Pourquoi Pascal Pavageau n’avait-il pas d’autre choix que démissionner ?
L’ex-secrétaire général a annoncé son départ dans un courriel interne, mercredi 17 octobre, dans lequel il dénonce une « cabale » et où transparaît sa colère. Pendant une semaine, M. Pavageau a tenté en vain de ressouder les rangs autour de lui. Lundi matin, il a même cherché à annuler deux réunions qui devaient traiter de cette crise. Mais neuf membres de son bureau confédéral sont passés outre et se sont retrouvés dans l’après-midi en son absence, alors même qu’il était encore leur secrétaire général. Ces dirigeants en sont ressortis avec une déclaration écrite très dure à l’encontre de Pascal Pavageau, ce qui constituait un acte de rébellion inédit. Un peu plus tôt dans la journée, une alliance improbable avait également été nouée contre lui entre plusieurs courants de la centrale, notamment les « réformistes », proches de M. Mailly, et les trotskistes.
De quoi sceller le sort du secrétaire général. Mercredi matin, la réunion de la commission exécutive de Force ouvrière (FO – 35 membres), que M. Pavageau avait aussi voulu reporter, a également eu lieu. Cette instance avait le pouvoir de convoquer le comité confédéral national (CCN), le « parlement » de FO, seul à même de révoquer le secrétaire général. S’il ne voulait pas subir l’humiliation d’être débarqué dans quelques semaines, M. Pavageau n’avait d’autre choix que de quitter ses fonctions de lui-même. D’autant que dans son courriel, celui qui est redevenu un simple « militant » laisse entendre que d’autres fichiers « sensibles et confidentiels concernant les salariés et les secrétaires confédéraux du siège devraient être diffusés » à la suite d’un vol perpétré, selon lui, le 1er octobre.
Qui pour le remplacer ?
Cette démission est survenue juste avant la réunion de la commission exécutive. Elle devait notamment confier au bureau confédéral la gestion des affaires courantes et décider de réunir, d’ici à un mois, un CCN électif pour désigner un nouveau secrétaire général. L’équation est compliquée pour l’organisation syndicale, qui doit trouver en urgence une personnalité susceptible de faire consensus, au moins provisoirement. Parmi les rares noms qui circulent figure celui d’Yves Veyrier, membre du bureau confédéral chargé des « études prospectives et de l’histoire de l’organisation ». Déjà dans l’équipe de M. Mailly, il est l’un des seuls à pouvoir mettre d’accord les réformistes et les trotskistes.
La confédération peut-elle s’en relever ?

________________________________________

▸ **À faire**
D'après le texte sur la démission de Pascal Pavageau, quelle instance de Force ouvrière est seule à même de révoquer le secrétaire général ? Répondez en vous fondant uniquement sur le texte.

▸ **Informations fournies**
________________________________________

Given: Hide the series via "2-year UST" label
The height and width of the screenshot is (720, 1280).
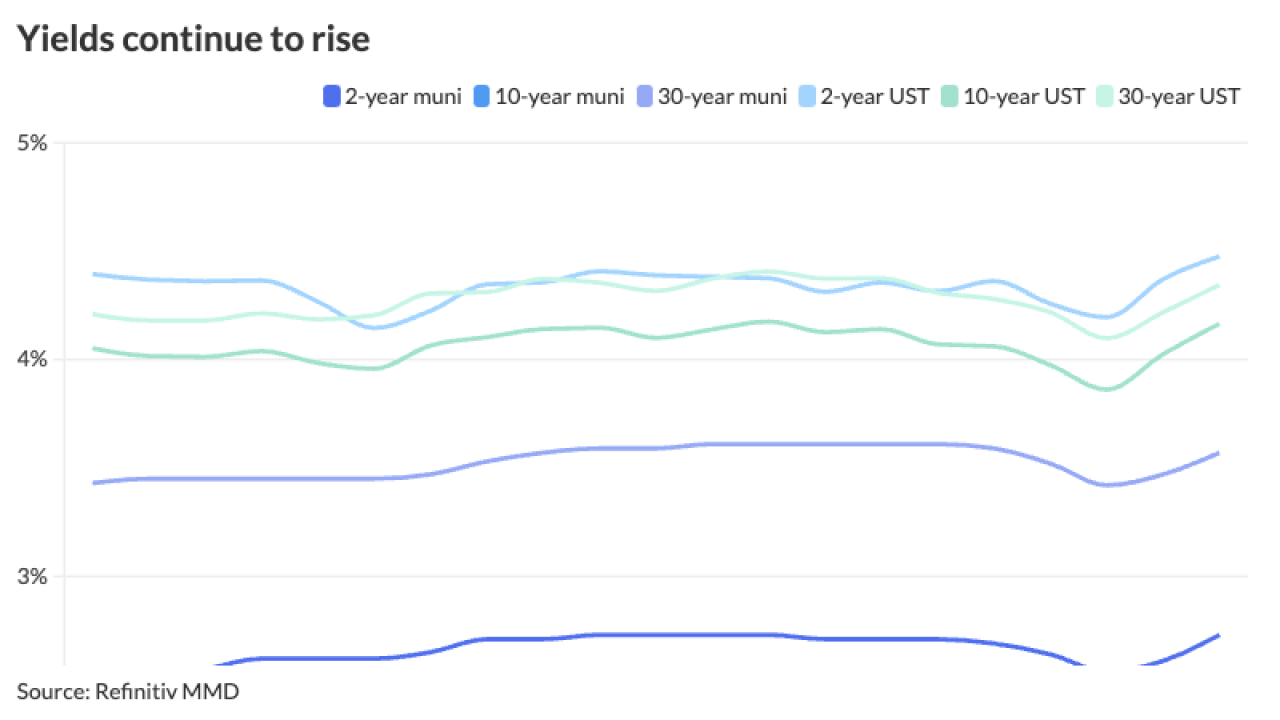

________________________________________

▸ **Corrigé de l'exercice**
Le comité confédéral national (CCN), le « parlement » de FO.